──────── Extracted information ────────
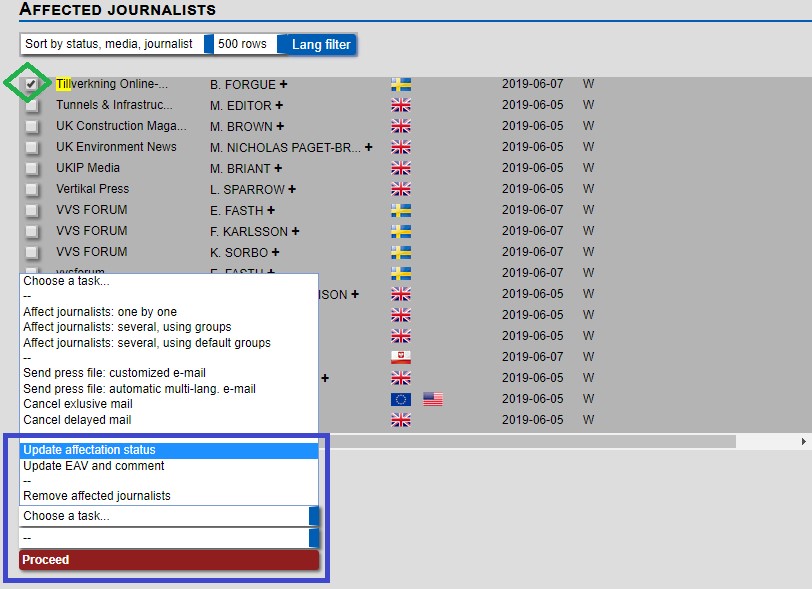Tick the Vertikal Press row checkbox

tap(32, 190)
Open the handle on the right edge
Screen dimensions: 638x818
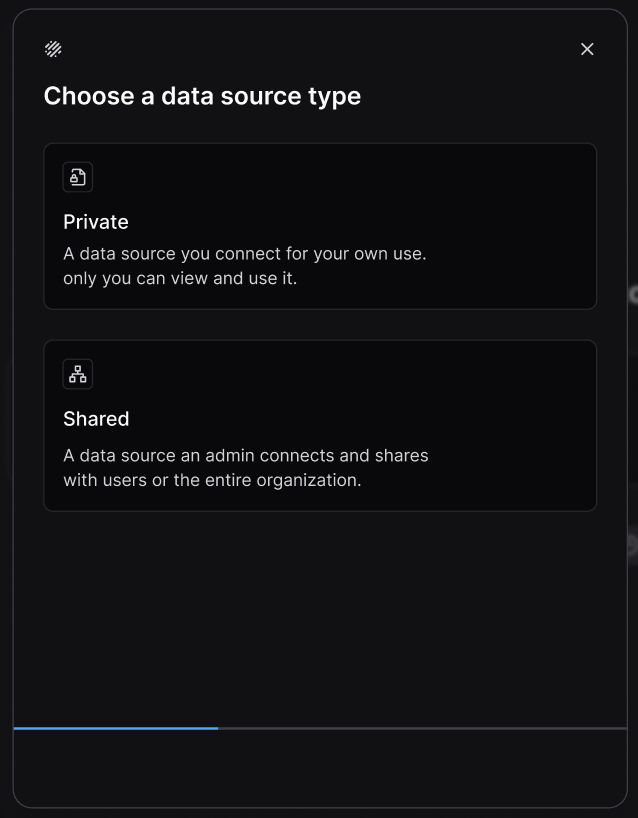click(x=633, y=295)
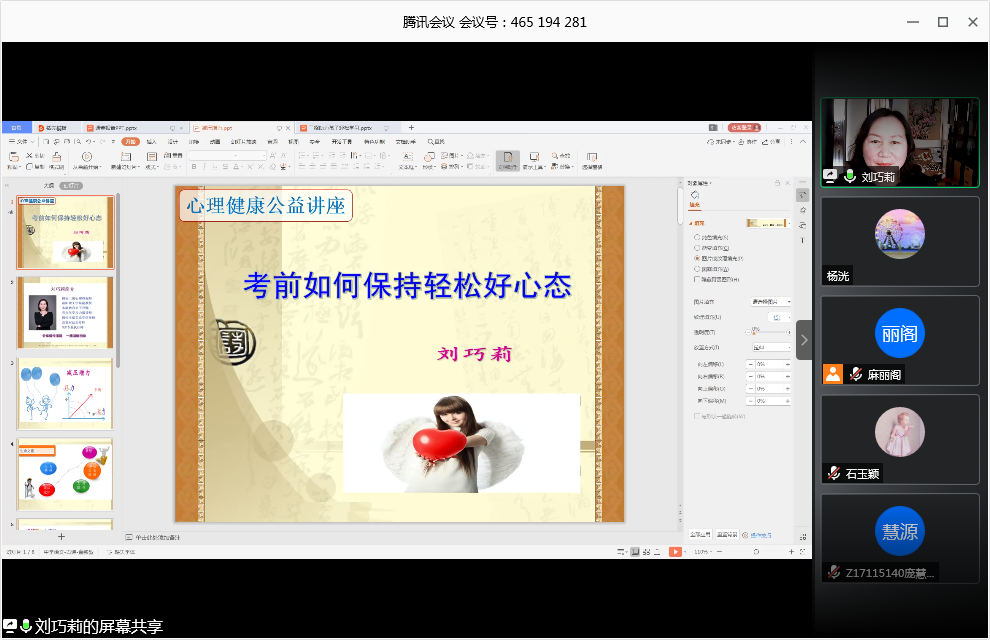Click the microphone icon beside 刘巧莉's name
The image size is (990, 640).
(850, 176)
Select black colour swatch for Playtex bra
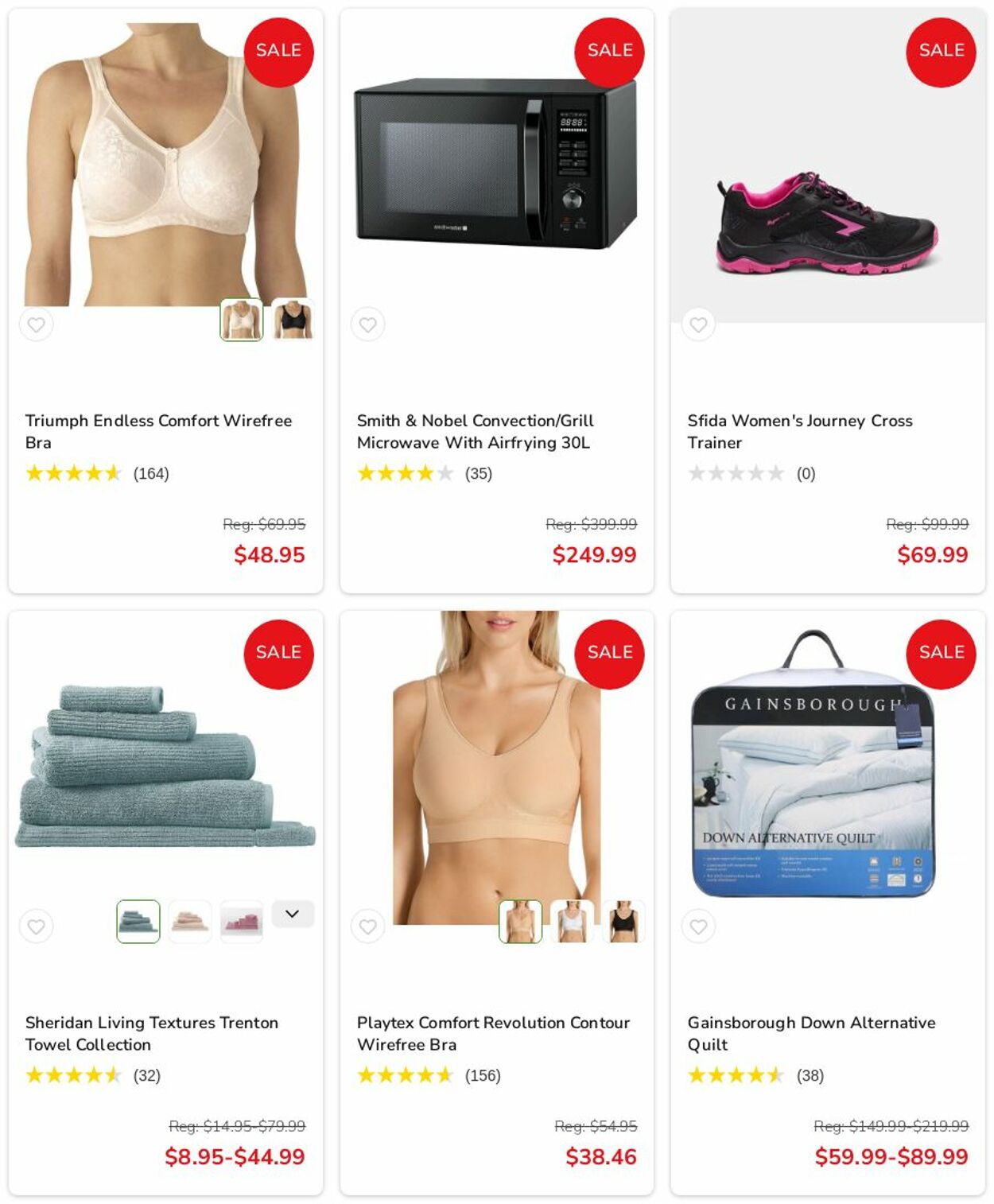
────────
Copy exactly the lines that run from the one containing "Open the handle on the right edge" to the last line of the records, both included, and leave out every picture.

Open the handle on the right edge
Screen dimensions: 638x818
click(x=633, y=295)
Click the microphone icon beside 刘巧莉's name
The image size is (990, 640).
(850, 176)
Select black colour swatch for Playtex bra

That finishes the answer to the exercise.